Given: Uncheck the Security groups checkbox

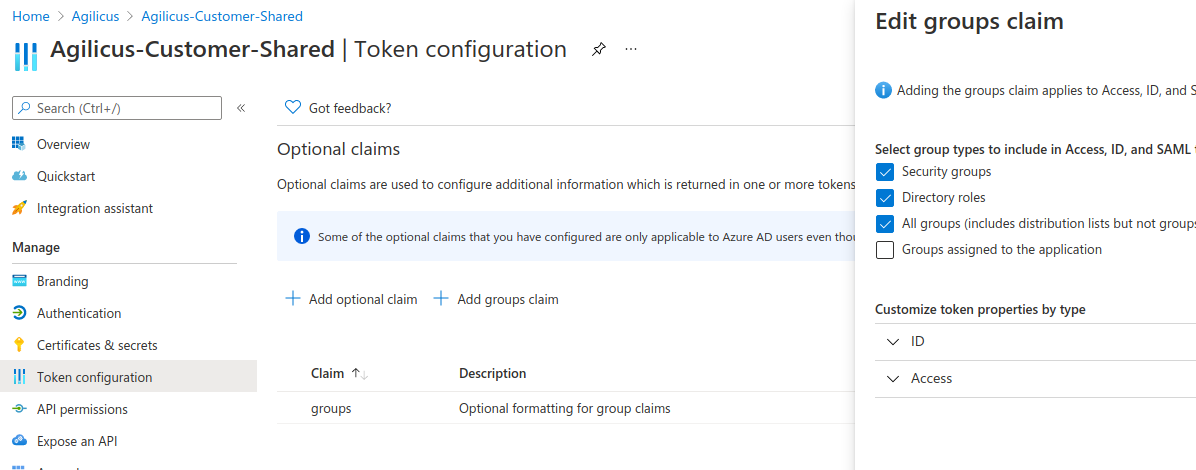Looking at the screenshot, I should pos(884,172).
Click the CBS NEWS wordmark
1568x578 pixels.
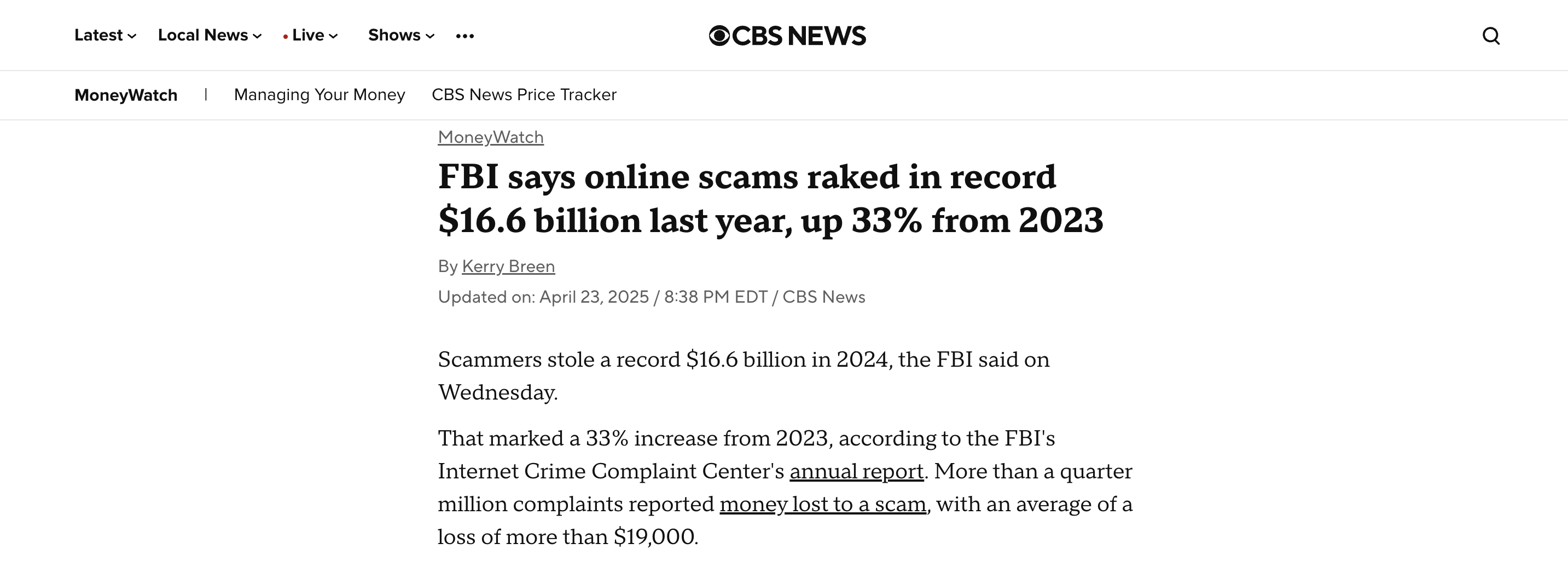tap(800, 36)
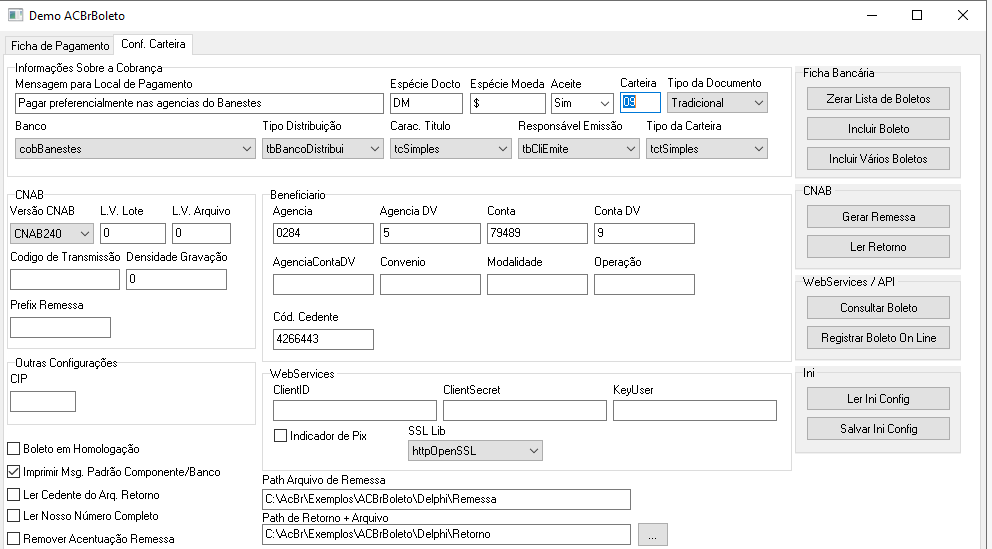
┄┄┄┄┄┄┄┄┄┄
**The exercise:** Pull every line of text from all the entries above, word for word, and leave the pictures out.

**Solution:**
Given: Uncheck the Security groups checkbox

Looking at the screenshot, I should pos(884,172).
Click the CBS NEWS wordmark
1568x578 pixels.
tap(800, 36)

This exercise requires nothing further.